Eine 20-Jährige Akrobatin möchte bei einer Vorstellung ihrem Vater eine Freude machen – und verunglückt bei einem gewagten Auftritt.

Nürtingen - Seinen 54. Geburtstag wird Alexander Riedesel, der Chef des Circus Piccolo, nie vergessen. Der Zirkus gibt gerade ein Gastspiel auf dem Festplatz in Nürtingen-Oberensingen (Kreis Esslingen). Dort hat der Direktor am Dienstagnachmittag mit ansehen müssen, wie seine Tochter Alexandra aus fünf Meter Höhe vom Trapez gestürzt ist und schwer verletzt auf dem Manegenboden liegen blieb.

Normalerweise hätte die 20-Jährige die gefährliche Nummer, die zu dem Sturz führte, gar nicht gezeigt. "Sie hat das nur gemacht, um ihrem Vater eine Freude zu machen", erzählt Osan B., ein Bekannter der Zirkusfamilie. Für den Vater mache dieser Umstand das Unglück nur noch schrecklicher.

In der Regel sei die junge Frau mit einem Gurt abgesichert, wenn sie am Trapez auftrete, sagt B. Doch bei einigen Nummern sei der Gurt im Weg, denn es bestehe stets die Gefahr, dass sich die Künstlerin in der Sicherheitsleine des Gurtes verheddere. Das ist zum Beispiel bei der Übung "Die Fahne" der Fall, die Alexandra sonst nur am Wochenende vor ausverkauftem Haus als Höhepunkt ihrer Show vorführt. Am Dienstagnachmittag aber hatte die junge Frau entschieden, die Nummer zu Ehren ihres Vaters zu zeigen.

 
Plötzlicher Sturz in die Tiefe

Osan B. hat das Unglück miterlebt: Als sechste Nummer der 16-Uhr-Vorführung stieg Alexandra aufs Trapez. Als vorletzte Übung ging sie in die Waage: Sie saß auf der Hochschaukel, bog den Oberkörper ohne sich festzuhalten nach hinten, streckte die Beine kerzengerade nach vorne und hielt sich allein dank ihres trainierten Gleichgewichtssinns in der Höhe.

Von dieser Position aus griff sie mit der rechten Hand nach der linken Seite des Trapez und wollte in die Nummer übergehen, bei der sich der Körper wie eine Fahne vom Trapez wegstreckt. Ob sie dabei ins Leere gegriffen hat oder ihre Kräfte versagten, weiß niemand. Auf alle Fälle stürzte sie plötzlich in die Tiefe.
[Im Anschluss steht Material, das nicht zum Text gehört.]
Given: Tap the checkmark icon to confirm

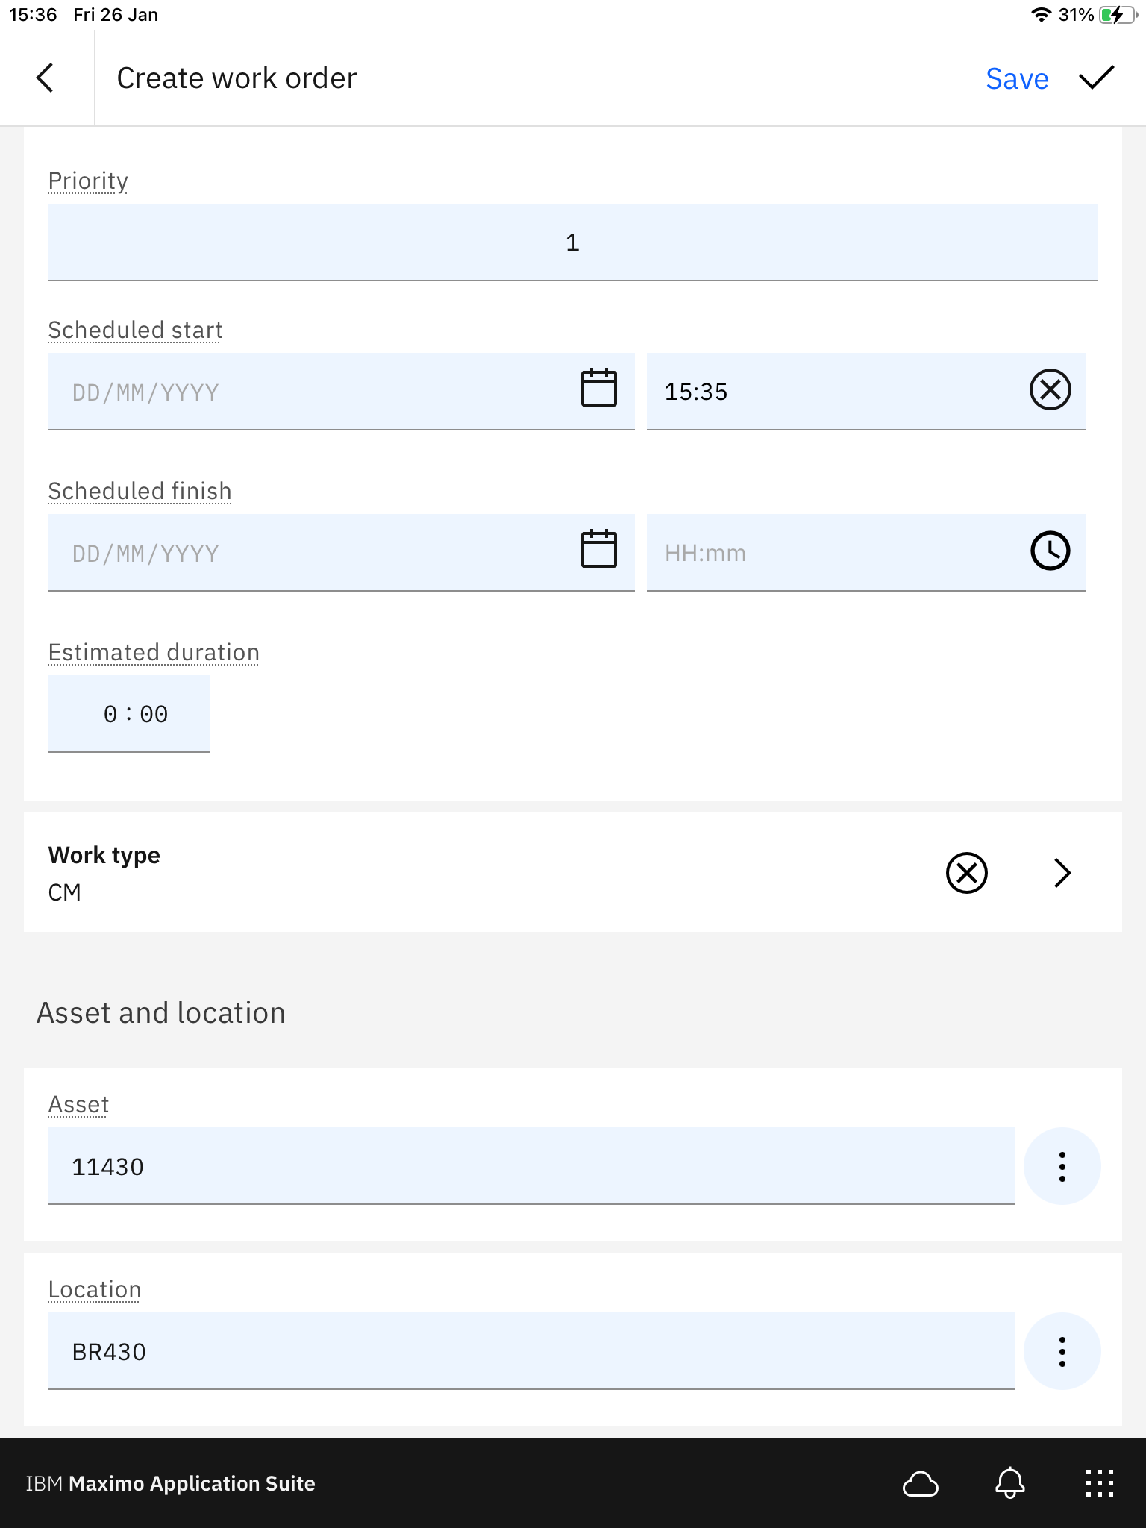Looking at the screenshot, I should tap(1096, 78).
Ältere Schwester springt ein

"Wir wissen nicht, wie das geschehen konnte", sagt Osan B. Auch die Artistin selber habe keine Erklärung. Die Familie habe inzwischen im Krankenhaus mit ihr reden können, doch sie habe keine Erinnerung an den Sturz, bei dem sie sich das Handgelenk gebrochen, mehrere Sehnen gerissen und die Hüfte ausgekugelt hat. Die Zirkusleute sind erleichtert, dass die junge Frau wieder gesund werden und keine dauerhaften Schäden davontragen wird. Ihr Gastspiel in Oberensingen wollen sie schon am Donnerstagabend fortsetzen.

Für die verunglückte Alexandra wird nun ihre ältere Schwester einspringen. Sie hatte noch in der Unglücksnacht ein Engagement bei Köln abgesagt und war von dort aus nach Nürtingen gereist. Auch in Nürtingen haben viele Bürger mit Erleichterung auf die beruhigenden Neuigkeiten aus dem Krankenhaus reagiert. Der Zirkus ist dort wohlbekannt, denn er kommt bereits seit sieben Jahren in der Weihnachtszeit in die Stadt.

"Viele Bürger sind abends, nachdem wir die Vorstellung abgebrochen hatten, nochmal vorbeigekommen und haben Blumensträuße und Karten für Alexandra gebracht", erzählt B. Auch gestern seien bereits einige Nürtinger da gewesen und hätten sich nach dem Befinden der verletzten Artistin erkundigt.